Vi racconto la mia avventura di oggi nel mondo delle bufale pseudo scientifiche. L’argomento è affascinante; questo articolo su Medium dice testualmente “La vita è solo una concatenazione di scelte. Si decide 35.000 volte al giorno.” E c’è anche link a una pubblicazione scientifica, quindi è una cosa seria!

Andiamo a vedere la seria pubblicazione scientifica. La seria pubblicazione scientifica dice che “It is estimated that an American adult makes 35,000 decisions a day (Sollisch 2016).”. Allora è vero! Fammi andare a vedere chi è Sollisch e cosa diceva nel 2016. Un click, e appare questo riferimento; “Sollisch J. The cure for decision fatigue. Wall Street Journal 2016” . Bene, fammi verificare l’articolo del WSJ.

In alto campeggia la scritta “OPINION”, che non sembra indicare una seria ricerca scientifica. Infatti nell’articolo trovo scritto “By some estimates, the average American adult makes 35,000 decisions a day.”. Fine della ricerca. Un tal Jim Sollisch, art director in un’agenzia pubblicitaria, dice che qualcuno stima qualcosa e tutti ci credono. Inclusa la National Library of Medicine, un sito ufficiale del governo degli Stati Uniti. Andiamo proprio bene…

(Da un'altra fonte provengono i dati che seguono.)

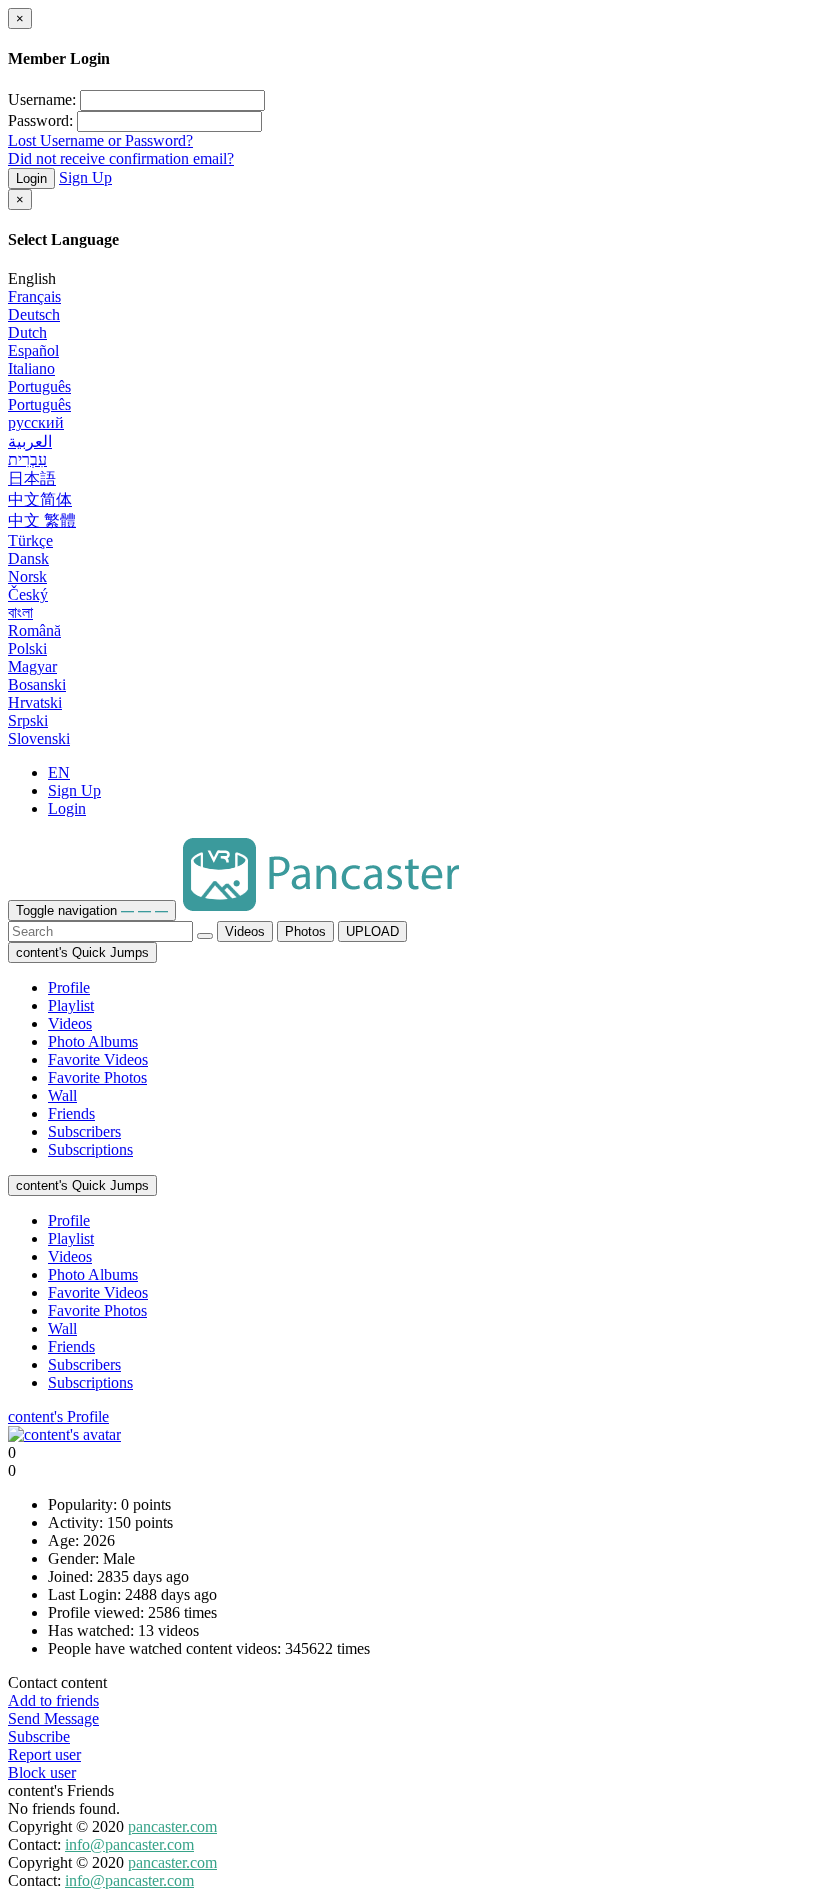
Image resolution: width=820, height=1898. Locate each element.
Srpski (28, 720)
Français (34, 296)
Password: (40, 120)
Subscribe (39, 1736)
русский (36, 422)
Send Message (53, 1718)
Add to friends (53, 1700)
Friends (71, 1113)
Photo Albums (93, 1041)
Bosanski (37, 684)
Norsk (27, 576)
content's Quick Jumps (82, 952)
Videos (245, 931)
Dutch (27, 332)
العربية (30, 441)
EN (59, 772)
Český (28, 594)
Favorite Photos (97, 1077)
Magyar (32, 666)
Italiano (31, 368)
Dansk (28, 558)
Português (39, 386)
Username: (42, 99)
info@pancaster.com (129, 1844)
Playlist (71, 1005)
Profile (69, 987)
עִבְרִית (27, 459)
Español (33, 350)
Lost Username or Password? (100, 140)
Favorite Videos (98, 1059)
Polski (27, 648)
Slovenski (39, 738)
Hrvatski (35, 702)
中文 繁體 (42, 520)
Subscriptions (90, 1149)
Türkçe (30, 540)
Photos (305, 931)
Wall (62, 1095)
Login (31, 178)
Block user (42, 1772)
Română (34, 630)
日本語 (32, 478)
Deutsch (34, 314)
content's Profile (58, 1416)
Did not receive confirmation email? (121, 158)
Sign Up (85, 177)
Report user (44, 1754)
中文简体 (40, 499)
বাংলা (20, 612)
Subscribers (84, 1131)
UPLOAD (372, 931)
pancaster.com (172, 1826)
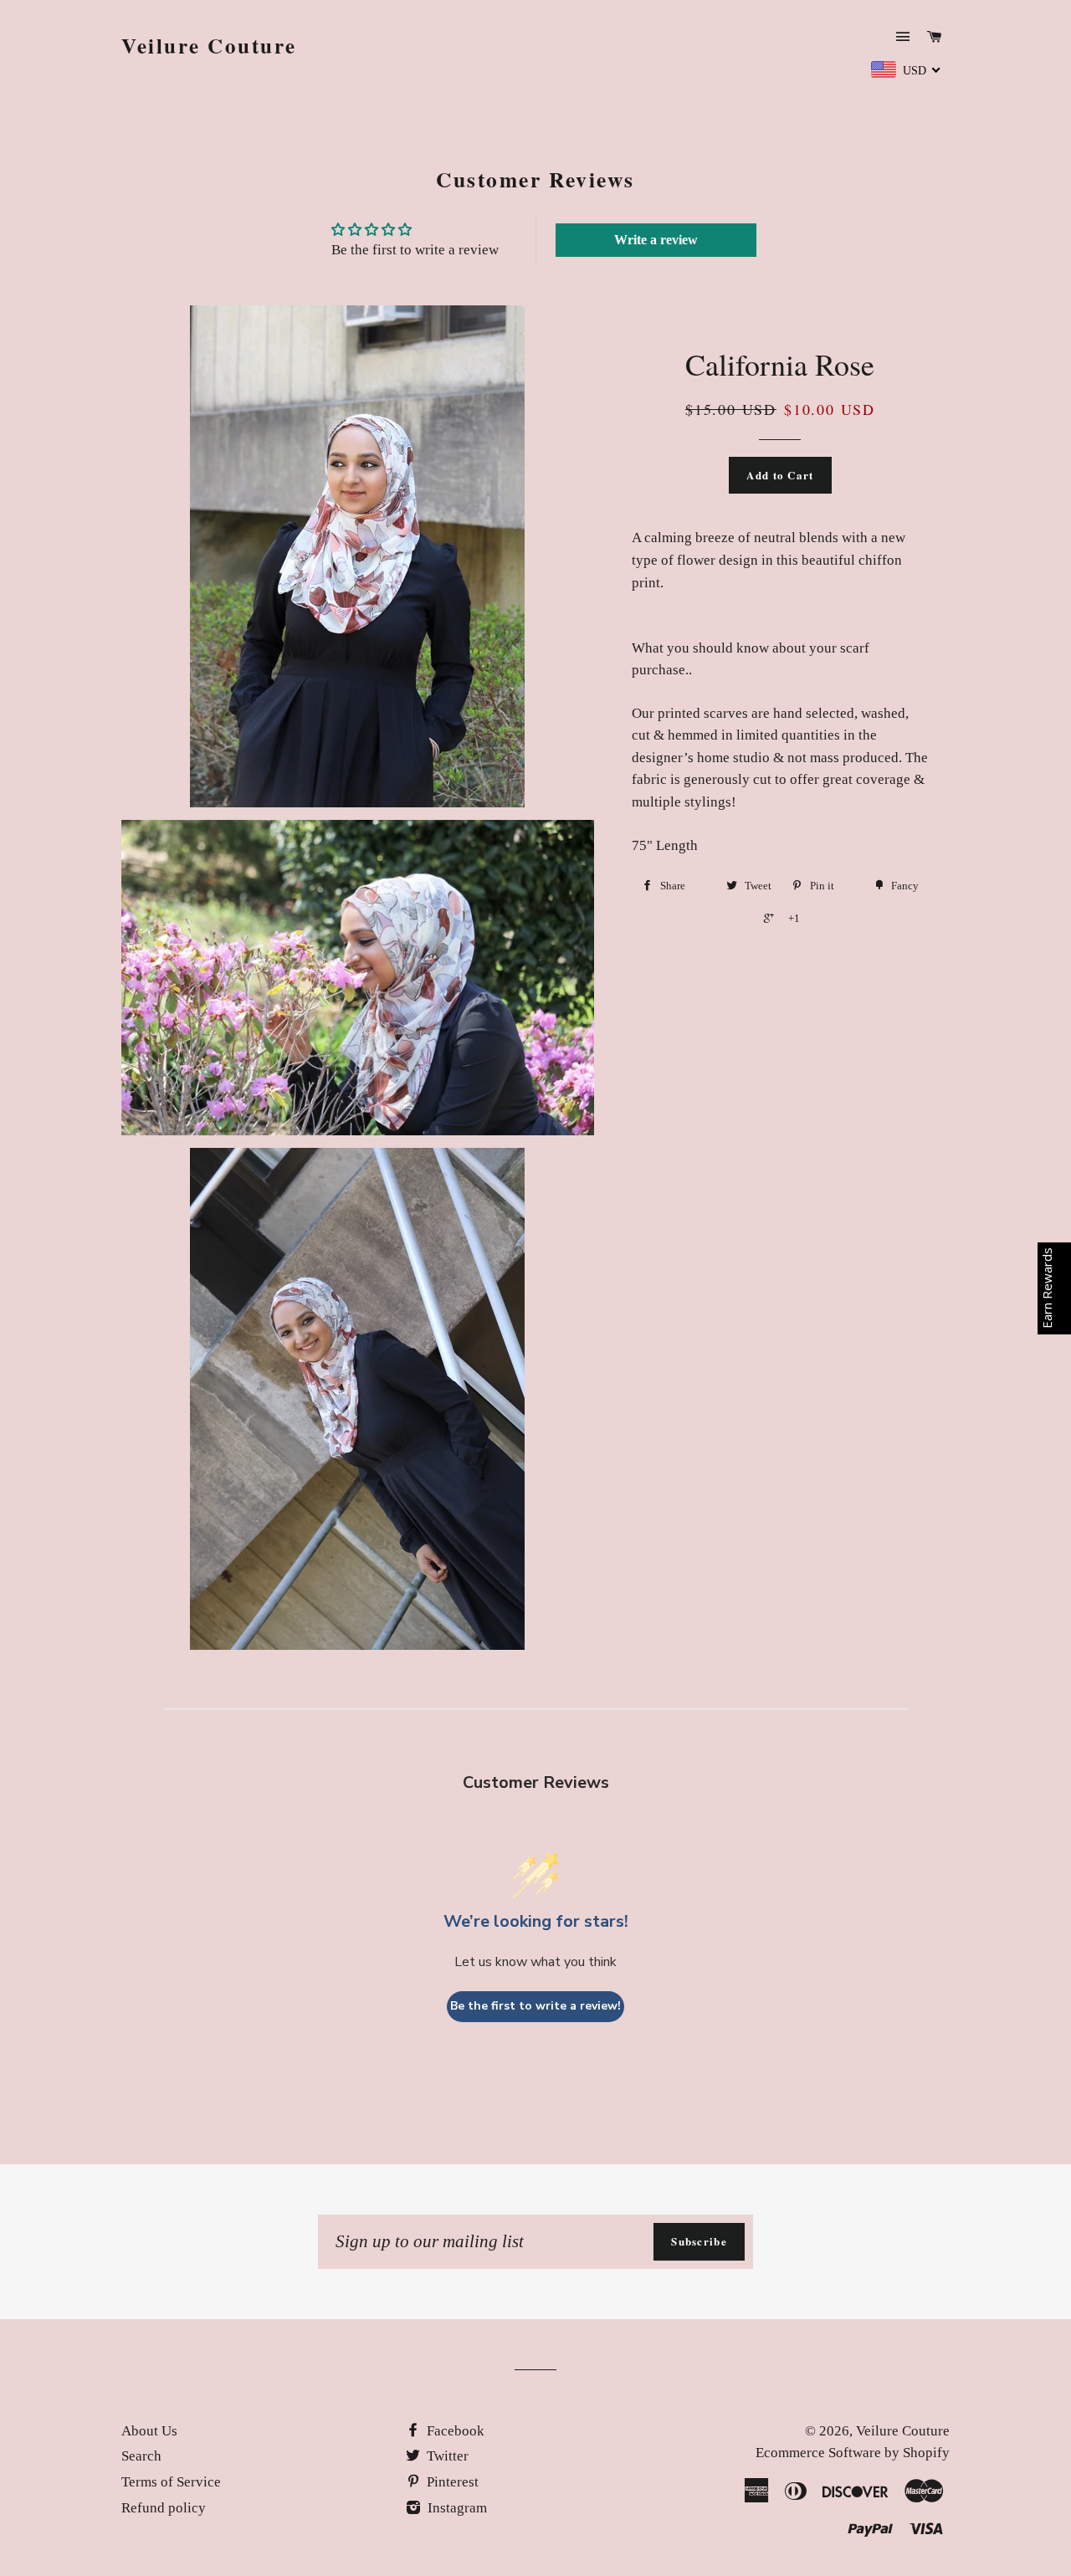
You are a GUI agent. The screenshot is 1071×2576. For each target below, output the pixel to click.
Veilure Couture (209, 45)
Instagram (455, 2508)
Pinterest (451, 2482)
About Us (149, 2431)
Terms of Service (171, 2482)
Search (141, 2456)
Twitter (446, 2456)
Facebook (453, 2431)
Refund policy (163, 2508)
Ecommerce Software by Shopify (853, 2453)
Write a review (656, 240)
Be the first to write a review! (535, 2006)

Decision fatigue? Non esiste.

L'immagine rappresenta il concetto di stanchezza decisionale, mostrando una persona a un bivio, circondata da segnali che indicano diverse scelte di vita, e sembrando sopraffatta e stanchi.

Scrive Andrea Giuliodori nel suo libro Riconquista il tuo tempo: “Siamo tutti soggetti a quella che viene definita “decision fatigue“. La decision fatigue, che potremmo tradurre letteralmente con l’espressione “fatica decisionale“, è un concetto ben noto in psicologia e indica la tendenza della mente umana a prendere decisioni sempre peggiori all’aumentare del numero delle stesse. In altre parole, esiste un legame tra decisioni e forza di volontà: più scelte facciamo e più il nostro autocontrollo si deteriora.” Del resto Steve Jobs vestiva sempre allo stesso modo per conservare una decisione per cose più importanti, giusto? Sbagliato. La decision fatigue è stata introdotta dal prof. Roy F. Baumeister in una pubblicazione del 1998, ma i risultati di quello studio (e di studi successivi) sono stati confutati da una rigorosa meta-analisi di 116 esperimenti. Potete trovare la meta-analisi qui https://psycnet.apa.org/manuscript/2015-26263-001.pdf
Com’è possibile che tanti studi (e Andrea Giuliodori) si facciano fregare così facilmente? Potrebbe essere l’effetto del cosiddetto publication bias, ovvero del fatto che è più facile pubblicare studi a sostegno di fenomeni interessanti rispetto a quelli che offrono risultati inconcludenti o negativi.